A backyard grill (full-size Weber Genesis, Traeger Ironwood, etc.) is the right call when the grill lives in one place and gets used 2-3+ times a week — the cooking surface, fuel reservoir, and feature set scale up at lower cost per square inch. A portable grill makes sense when the grill needs to travel (tailgates, camping, RV trips, beach days), when patio or balcony space is tight (apartments, condos, HOA restrictions), or when the cook needs a giftable form factor (Father's Day, graduation, new-homeowner gifts). A common mistake is buying a portable as a primary grill — most portables cook for 2-4 people, not the 8-10 a full-size grill handles, and the cost-per-square-inch is meaningfully higher.

Gas (Weber Traveler, Coleman RoadTrip 285, Cuisinart Petit Gourmet, Char-Broil Grill2Go) is the convenience pick — propane bottles are easy to find, ignition is instant, and there's no cleanup beyond grease tray emptying; ideal for tailgates, beach days, and any "I want to grill in under 10 minutes" use case. Pellet (Traeger Tailgater) brings real wood-smoke flavor and set-and-forget temperature control via app, but requires AC power or a battery pack and is heaviest of the three. Charcoal (Nomad, Weber Jumbo Joe, Snow Peak Takibi, Solo Stove Modern Grill) delivers the highest sear temps and most authentic grilled flavor, but requires 15-25 minutes to reach cooking temp and produces ash cleanup. For Father's Day gifts, gas is the safe default; for the more serious cook who wants flavor, charcoal; for the tech-forward set-and-forget cook, pellet.

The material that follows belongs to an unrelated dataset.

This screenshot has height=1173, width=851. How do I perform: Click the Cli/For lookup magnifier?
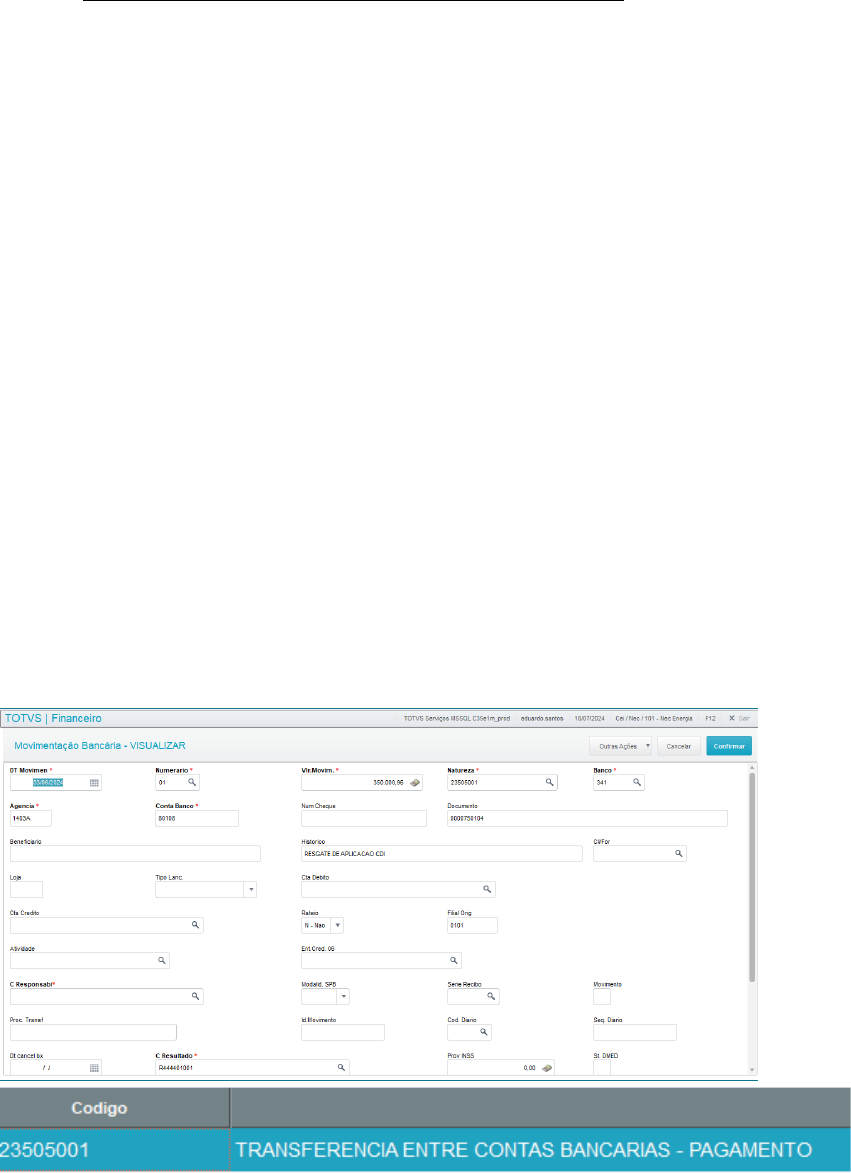(x=678, y=854)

Rough sizing guide: solo trips and 1-2 person tailgates work with 145-200 sq in (Cuisinart Petit Gourmet, Weber Q 1400). Couples camping or 3-4 person tailgates want 250-320 sq in (Weber Traveler, Traeger Tailgater, Coleman RoadTrip 285). Group camping or 5-6 person tailgates need 400+ sq in (Nomad Grill & Smoker dual surfaces, full-size portable converted setups). The most common mistake is undersizing — a half-empty grill cooks fine, but trying to cook 8 burgers on a 145-sq-in grill takes 3 batches and turns a 20-minute cook into an hour.

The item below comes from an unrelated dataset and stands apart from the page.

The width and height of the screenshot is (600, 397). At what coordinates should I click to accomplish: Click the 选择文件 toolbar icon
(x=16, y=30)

Most apartments and HOAs ban open-flame grills on balconies (both gas and charcoal) due to fire-code restrictions — check your lease or HOA covenant before buying. Electric portable grills (Weber Q 1400, Weber Q 2400) are typically the only legally-compatible option since they produce no open flame and minimal smoke. Some jurisdictions allow gas grills on balconies with specific distance requirements from the building wall; very few permit charcoal grills on balconies under any circumstances. When in doubt, electric is the safe choice; the Weber Q 1400 specifically is widely sold as the apartment-grill default for this reason.

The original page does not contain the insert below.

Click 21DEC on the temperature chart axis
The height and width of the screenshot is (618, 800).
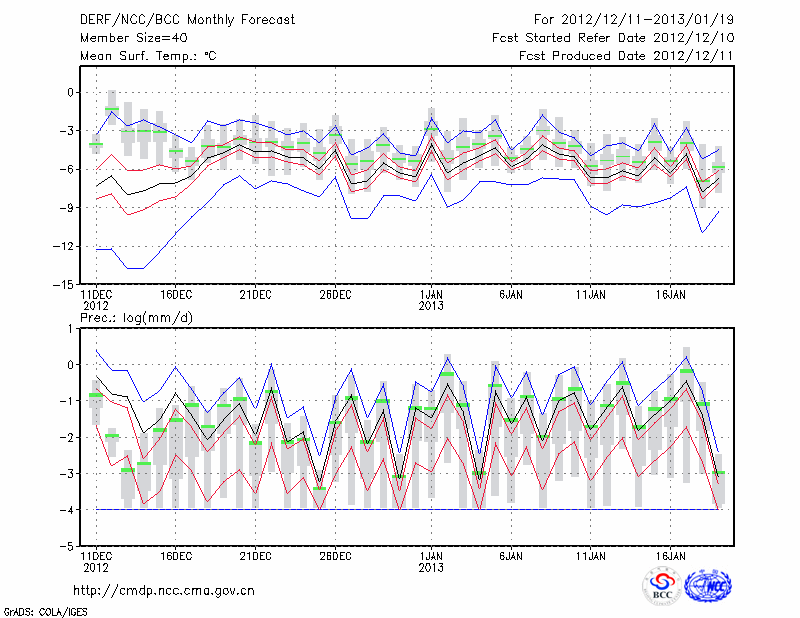[x=255, y=295]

Gas grills: empty the grease tray after every use, brush the cooking grates while still warm with a stainless steel brush, and store covered or in a garage to prevent rust on the cast-iron grates. Pellet grills: empty the pellet hopper between trips (humidity will turn pellets to sawdust), vacuum out the firepot every 5-10 cooks, and store indoors (the Traeger Tailgater's controller is not weatherproof). Charcoal grills: empty cold ash after every use (warm ash in a metal can is a real fire hazard), wipe the bowl interior clean every 5-10 cooks, and store under cover. For all three formats, the single biggest lifespan factor is preventing standing water on the grates — a $20 grill cover pays for itself in extended cast-iron life.

It depends on what you're cooking. For burgers, steaks, and quick weeknight cooks, portable gas (Weber Traveler at $449) delivers ~95% of the experience of a portable pellet (Traeger Tailgater at $549) at lower cost, faster startup, and lighter weight. Portable pellet earns the price premium when the cook wants smoke flavor (briskets, ribs, pulled pork), set-and-forget temperature control via app, or pellet-specific recipes from Traeger's huge recipe library. The pellet penalty is weight (Tailgater is 60+ lb vs Traveler's 50 lb), AC power requirement (or a $200 battery pack), and heat ceiling — pellet grills typically max out at 500°F vs gas at 600-700°F, which matters for searing steaks. For Father's Day gifts, gas is the safer pick unless the recipient is specifically a pellet enthusiast.